Can you retype the MySQL forum thread below word for word, from beginning to end?

> _Excerpt provided_:
----------------------------------------

Reputation: 35
I've a MySQL question
I've two tables (posts and authors) in a one to many relationship (since each post is written by an author and an author can write multiple posts).
So here are the tables:
Authors: id:BIGINT, name:VARCHAR(255) Posts: id:BIGINT, author_id:BIGINT, body:TEXT
I've got 700,000 posts and 60,000 authors.
If I choose an author (e.g. author_id = 45) and I want a random post written by him I write:
SELECT * FROM Posts WHERE author_id = 45 ORDER BY RAND() LIMIT 1;
I know this is right, but when I got 4,000 simultaneous people online it takes about 6 secs..
Maybe indexing author_id column in Posts table would speed up things?
Thank you all! :)
Upvotes: 2
Views: 150
Reputation: 1588
if author_id is foreign key then it does not need to create index. It has built-in index.
Upvotes: 0
Reputation: 75125
A [possibly clustered] index on Author_id will definitively help.

----------------------------------------

> _Provided data_:
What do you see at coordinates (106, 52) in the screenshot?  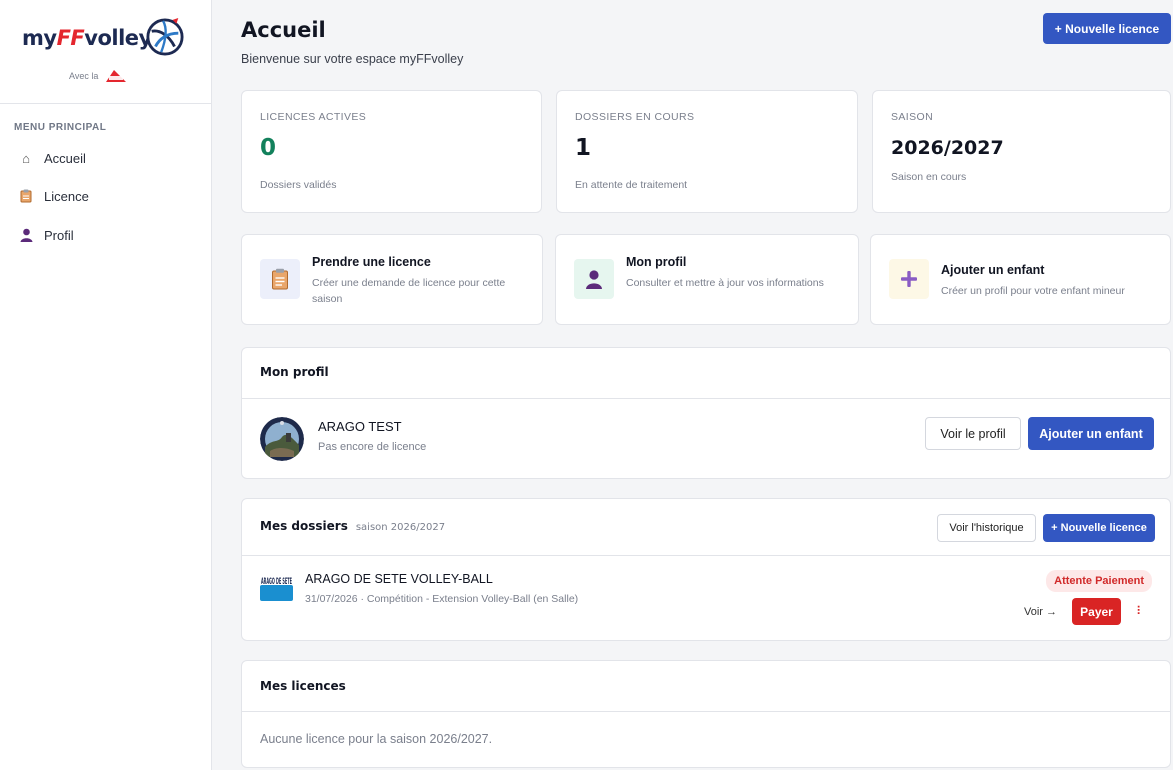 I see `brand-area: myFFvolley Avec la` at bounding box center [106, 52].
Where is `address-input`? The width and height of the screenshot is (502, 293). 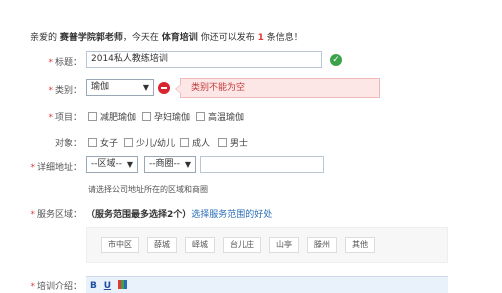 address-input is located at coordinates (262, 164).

----------------------------------------

> _Exercise solution_:
Reputation: 35
I've a MySQL question
I've two tables (posts and authors) in a one to many relationship (since each post is written by an author and an author can write multiple posts).
So here are the tables:
Authors: id:BIGINT, name:VARCHAR(255) Posts: id:BIGINT, author_id:BIGINT, body:TEXT
I've got 700,000 posts and 60,000 authors.
If I choose an author (e.g. author_id = 45) and I want a random post written by him I write:
SELECT * FROM Posts WHERE author_id = 45 ORDER BY RAND() LIMIT 1;
I know this is right, but when I got 4,000 simultaneous people online it takes about 6 secs..
Maybe indexing author_id column in Posts table would speed up things?
Thank you all! :)
Upvotes: 2
Views: 150
Reputation: 1588
if author_id is foreign key then it does not need to create index. It has built-in index.
Upvotes: 0
Reputation: 75125
A [possibly clustered] index on Author_id will definitively help.